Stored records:
>>>>

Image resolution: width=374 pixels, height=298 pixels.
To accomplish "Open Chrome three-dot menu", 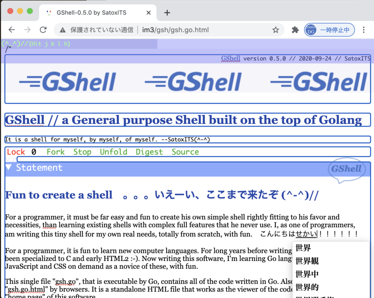I will [363, 30].
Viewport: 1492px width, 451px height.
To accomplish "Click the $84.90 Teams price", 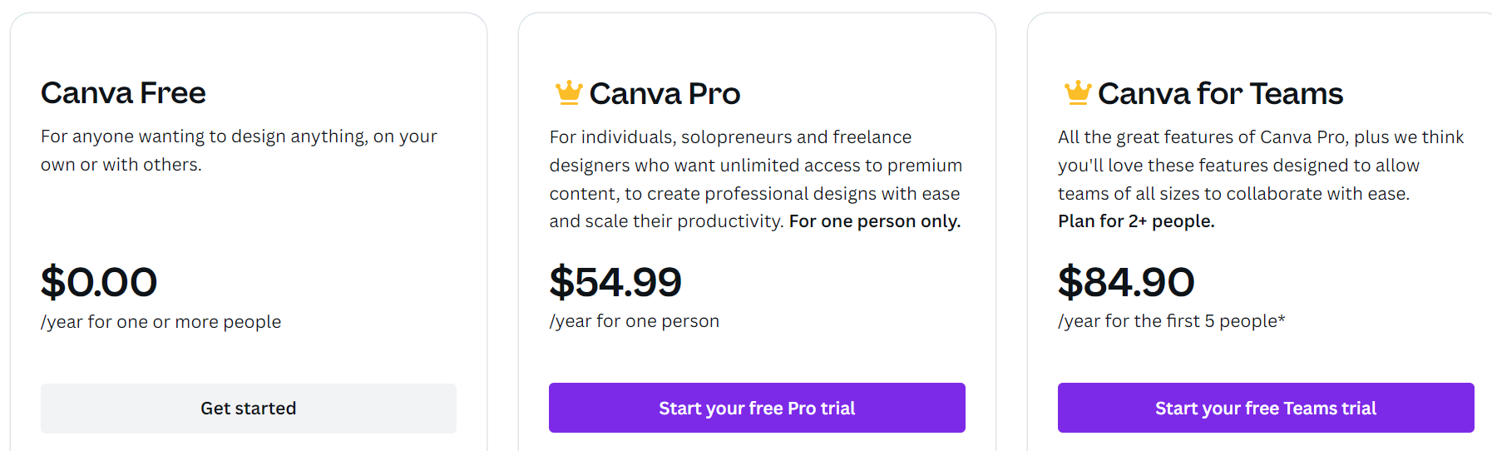I will point(1126,282).
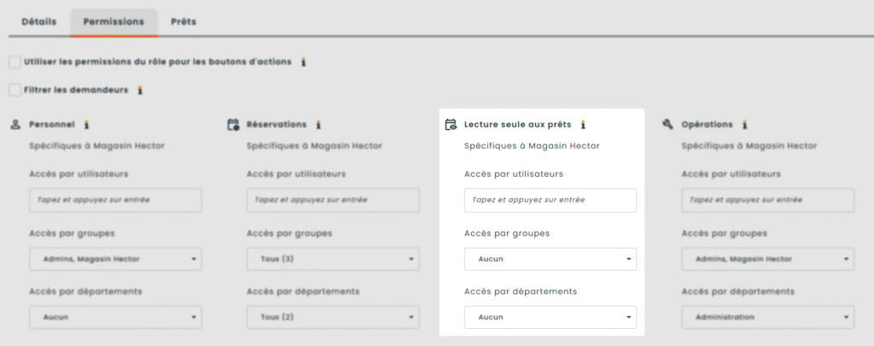
Task: Click the info icon next to Opérations
Action: (744, 125)
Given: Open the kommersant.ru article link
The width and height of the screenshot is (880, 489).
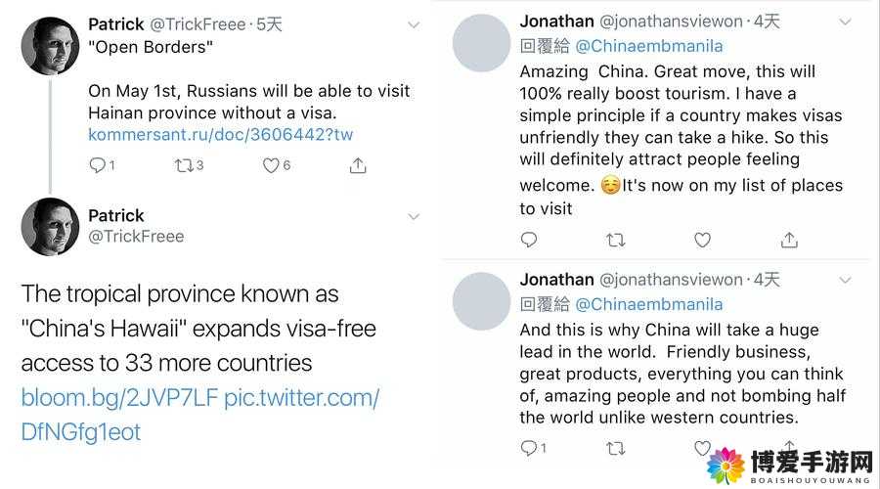Looking at the screenshot, I should tap(221, 135).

<<<<

## Task to complete
Repeat word for word the lines starting at the one with "Given: Open the kommersant.ru article link" and ending at the final line of the records above, both included; no pictures.

## Completed exercise
Given: Open the kommersant.ru article link
The width and height of the screenshot is (880, 489).
Looking at the screenshot, I should tap(221, 135).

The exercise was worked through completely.